I tried 2 decent pre amps. the M Audio doesnt allow a self calibration as it doesnt have the input/output connector and the Yamaha produced a rubbish file, so as you can see so called 'quality' pre-amps dont really do what they say that do.

Your ART is NOT available here.


----------



## SAC (Dec 3, 2009)

The MAudio is a single channel pre-amp! _ Of course_ it will lack a 2nd channel for calibration or hardware loopback!
And the Yamaha, I have no idea what it is.

I really do not understand all the drama here.

Here is an ART USB Dual Pre in Australia, although the price is not very attractive.

And note, I _only _mention that unit as it is generally available _cheaply_, there is _nothing really special about it_ except that it has all the necessary features!

But the particular model is not that important! The capabily/configuration is!

And you will not find a balanced input device with RCA outputs!

Just go to any local MI store and look at their available 2 channel phantom powered mic pre-amps. Almost any will work, but anticipate using an adapter to convert the balanced output to an unbalanced RCA connector. And you might want to avoid Firewire interfaces simply due to the POTENTIAL for interface issues, as heaven forbid, we don't need more complications here. 

And make sure they have an acceptable return policy.......


----------



## dastrix (Oct 21, 2011)

SAC said:


> The MAudio is a single channel pre-amp! _ Of course_ it will lack a 2nd channel for calibration or hardware loopback!
> And the Yamaha, I have no idea what it is.
> 
> I really do not understand all the drama here.
> ...



Thanks SAC. And these ART devices generate, generally, a flat frequency response? With $80k with of audio gear im testing, I'd like something accurate


----------



## SAC (Dec 3, 2009)

Accurate for what? General passband testing rm ~20 Hz up to where? - yeah, about as accurate as the mic you use!

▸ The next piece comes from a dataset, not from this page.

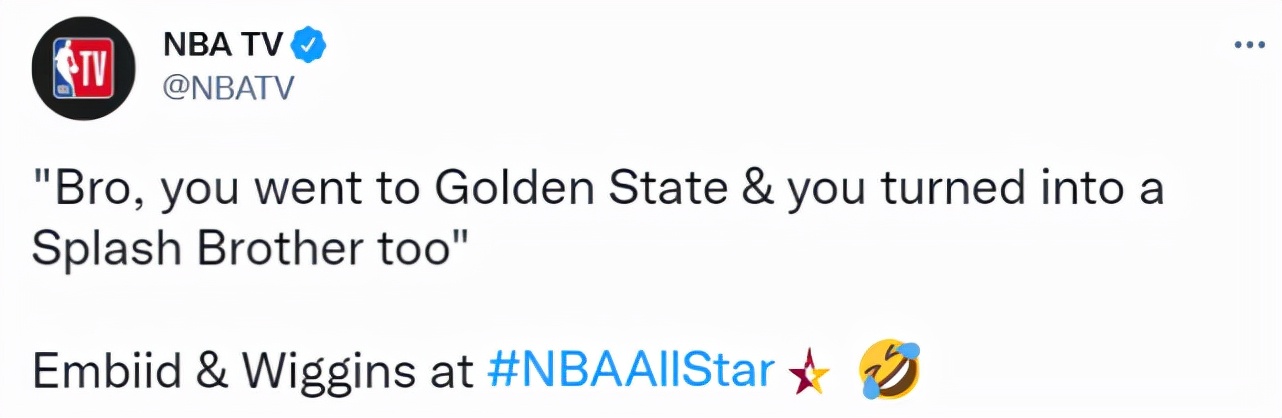Follow the #NBAAllStar hashtag link

coord(631,371)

If you want below 20 Hz accuracy or high frequency accuracy, plan on spending substantially _more_ - for both a pre-amp and the mic! But if you need that, why are you not looking at a platform like Easera or, for live sound, SysTune?

I have previously posted measurements showing the difference between the TYPICAL moderately priced (sub $400) pre-amp and a quality unit such as the Duran Audio Axsys that DOES measure flat (in both frequency AND phase) from DC to gamma rays! And then you can start looking at the true lab quality mic - the_ least_ of which I would consider would be an Earthworks M30. 

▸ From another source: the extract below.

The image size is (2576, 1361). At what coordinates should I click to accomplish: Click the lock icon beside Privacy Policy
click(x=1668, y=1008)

We seem at very interesting(sic) diametrically opposed extremes here! On the one hand you are searching for ~$45 pre-amps in a market dominated by average performing $100-$600 units as we talk about how _performance_ is key!

So define your use and your parameters! THEN search for the units capable of delivering that level of performance. Thus far I don't think this has been done, else we would not have been talking the need for "quality" while we look at single channel pre-amps clearly not capable of being configured per the interconnect diagrams and ~$45 5.1 soundcards.


----------



## dastrix (Oct 21, 2011)

SAC said:


> Accurate for what? General passband testing rm ~20 Hz up to where? - yeah, about as accurate as the mic you use!
> 
> If you want below 20 Hz accuracy or high frequency accuracy, plan on spending substantially _more_ - for both a pre-amp and the mic! But if you need that, why are you not looking at a platform like Easera or, for live sound, SysTune?
> 
> ...


I dont think I ever mentioned money at all, you just assumed I wanted a cheap unit 

Ill look at those software packages, My microphone is being calibrated by a sound lab here locally next week (RTA Associates). I'm more than happy to look at more quality software packages and preamps, I just dont know what 'quality' is

I have thought a yamaha unit would be excellent, not so.

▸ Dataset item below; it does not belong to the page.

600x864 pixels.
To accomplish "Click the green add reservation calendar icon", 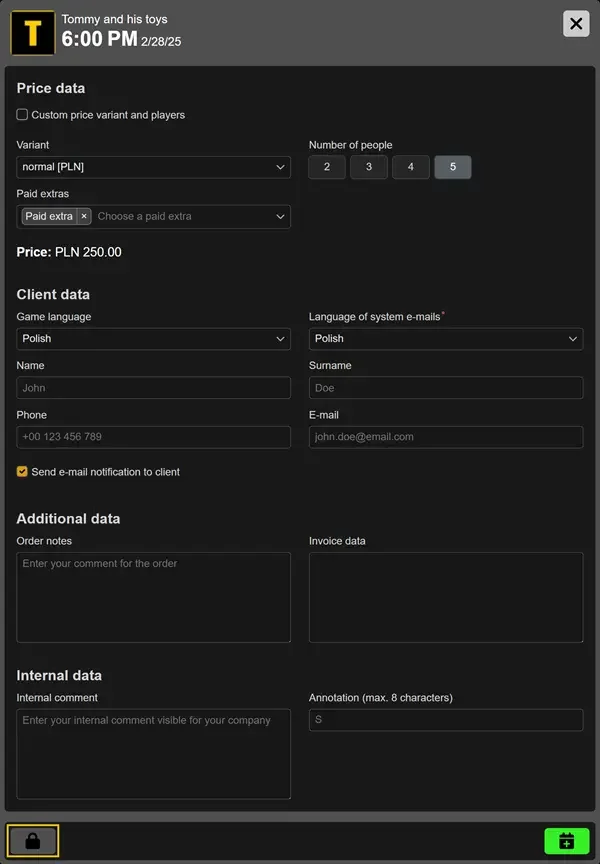I will tap(566, 841).
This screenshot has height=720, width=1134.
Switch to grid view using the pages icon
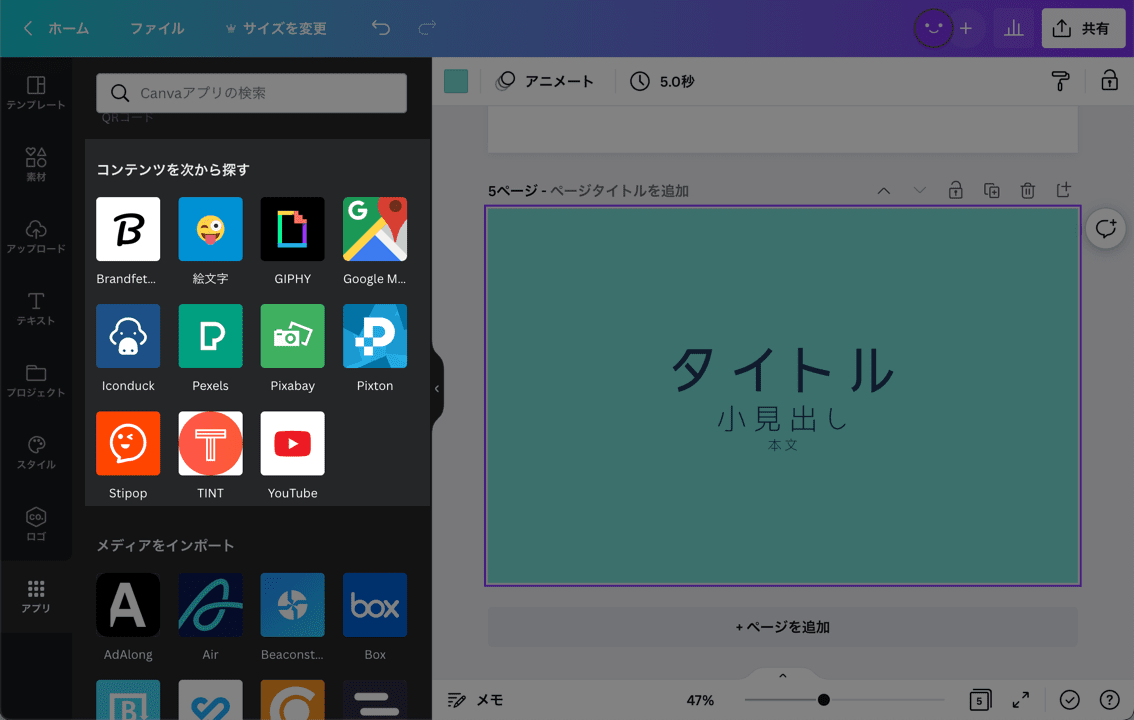pyautogui.click(x=979, y=700)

I dont need alot of features on the pre-amp, just something thats quality!


----------



## SAC (Dec 3, 2009)

No. 

What you _need_ to do is to precisely define WHAT you want to do!

No one Needs a Terex truck or a Bentley to go to the corner grocery. Conversely a Toyota Corolla will not suffice for competing at LeMans. The application requirements define the appropriateness of the equipment!

You define exactly what your present and future needs are, and THEN you determine what measurement package and level of precision/performance is required!

It may be that an intro level pre-amp (capable of meeting the base configuration requirements) and mic are sufficient. The same with REW. They may not, based upon the measurements and the degree of accuracy required!

Precisely define your needs and any limiting factors. That is what determines the level of performance required.


----------



## dastrix (Oct 21, 2011)

Need, to measure a room with as much accuracy as possible from 20hz to around 20,000khz. Whilst money isnt a huge issue, its most likely not worth spending gabillions on this... so lets be sensible


----------



## LastButNotLeast (Sep 14, 2011)

dastrix said:


> Thanks SAC. And these ART devices generate, generally, a flat frequency response? With $80k with of audio gear im testing, I'd like something accurate


I got a "restock" MobilePre MkII for <$60. You can see the difference in frequency response in my post from elsewhere:
http://www.hometheatershack.com/for...ut-wizard-check-out-graph-pls.html#post468466


----------



## aackthpt (Jan 24, 2011)

dastrix said:


> Ok, so the 502 and a soundcard
> 
> Sounds like the SoundBlaster USB is the way to go.
> 
> Is this the unit alot of people use?


I have seen good reported results with behringer UCA-202 / UCA-222 (looks like same unit with different software bundle). That should work fine with the little mixer if you can't easily get your hands on a preamp/USB interface combo unit.


----------



## SAC (Dec 3, 2009)

dastrix said:


> Thanks SAC. And these ART devices generate, generally, a flat frequency response? With $80k with of audio gear im testing, I'd like something accurate


So the porridge needs to be just right...



dastrix said:


> I dont think I ever mentioned money at all, you just assumed I wanted a cheap unit
> … I just dont know what 'quality' is
> I dont need alot of features on the pre-amp, just something thats quality!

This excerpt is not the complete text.